## Selected extract
--- START ---
I feel like capitalism, the way we practice it is much more about money is a way to make me feel good about myself, money is a way for me to solve problems. Money is a way for me to get what I want; it is very ego-driven and it’s a way to make me look good. Versus here are a set of values. Some of those things, money can help with, some of them they cannot, but whatever I’m doing, I’m checking in with the values and not with the balance sheet. I think that is a potential way to think about what does ethical capitalism look like? Just take the words. Is it ethical? Ethical is very much about, or at least one version of ethics, is checking in with your values.
Alex Hillman: There’s a writer – his name is Umair Hacque, he writes for Harvard Business Review, he’s written a number of books that I think it’s always about really what you’re talking about, which is I think the book that first expressed this idea was his book Betterness and what he basically broke down was most of the way we look at economics through a business lens is pretty similar to a profit and loss statement – we’re making money, we’re losing money. But if we look at things from an ethical lens, from a betterness lens, it needs to look a bit more like a balance sheet. You can bury a lot of bodies in a P and L, but when you’ve got a balance sheet, you’re looking at a much more full spectrum detail work.
So you can see if you have assets and there’s growth over here, but we’re also leaking out the bottom of the ship over here. And I think part of what the notion here is when he breaks on that balance sheet, he goes we need a balance sheet that considers if we’re measuring growth in terms of financial capital – and losses, for that matter – we also need to have a line for social capital, knowledge capital, human capital, trust capital, so on and so forth.
If we only look at the financial capital, our economy looks roughly like it looks today. If we a provide a balance sheet that not only encourages, but makes it so we can’t ignore the losses in the other portions of the document, so we have to calibrate the whole thing. Well, now we’re just talking about incentives, right? That’s where you can start applying design principles to an economic system that say, all right, if you’ve got gains over here, but losses over here, but there’s no incentive to address the losses – again, that’s how we get 2020. But if you have put incentives in place to address the losses before they undo the good of the gains, then you not only stop the losses, but you reframe the gains and who the gains are good for and things along those lines.
--- END ---
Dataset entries
--- START ---
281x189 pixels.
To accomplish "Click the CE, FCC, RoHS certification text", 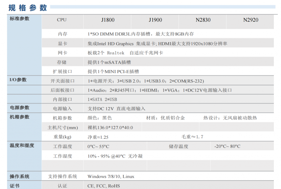I will pyautogui.click(x=104, y=186).
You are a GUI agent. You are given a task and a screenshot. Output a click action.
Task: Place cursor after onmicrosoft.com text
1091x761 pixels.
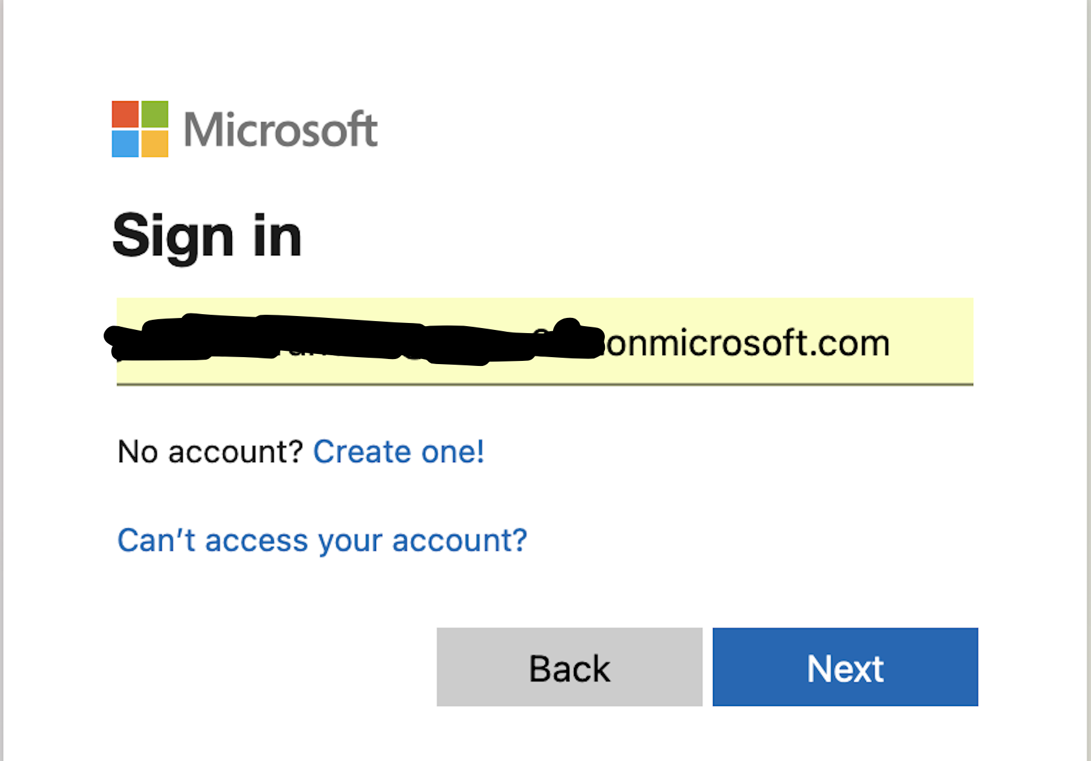click(892, 343)
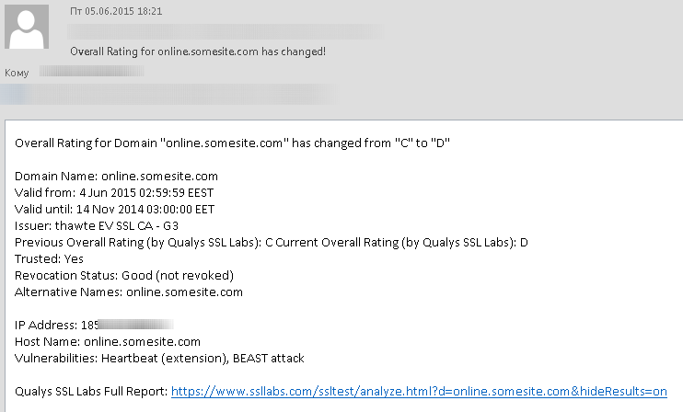Viewport: 683px width, 412px height.
Task: Click the Revocation Status line
Action: (124, 275)
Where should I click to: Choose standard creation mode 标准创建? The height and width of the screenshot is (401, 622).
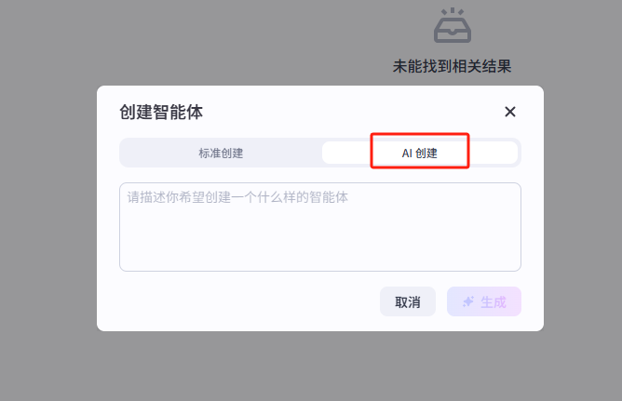tap(222, 153)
--- END ---
## Work request A
Using the excerpt on ethical capitalism, say whether each statement agrees with it. Answer yes or no, and quote the words that decide it.
(i) Umair Hacque writes for Harvard Business Review.
(ii) The first speaker checks in with the balance sheet rather than with values.
(iii) The proposed balance sheet would include a line for trust capital.
## Work request B
Answer these questions from the excerpt on ethical capitalism.
(i) Which book by Umair Hacque first expressed the idea Alex Hillman describes?
(ii) According to Alex Hillman, what can you bury a lot of in a P and L?
(iii) Which year does Alex Hillman give as the outcome of having losses with no incentive to address them?

## Response area A
(i) Yes: "he writes for Harvard Business Review"
(ii) No: "I’m checking in with the values and not with the balance sheet"
(iii) Yes: "we also need to have a line for social capital, knowledge capital, human capital, trust capital"

## Response area B
(i) Betterness
(ii) Bodies
(iii) 2020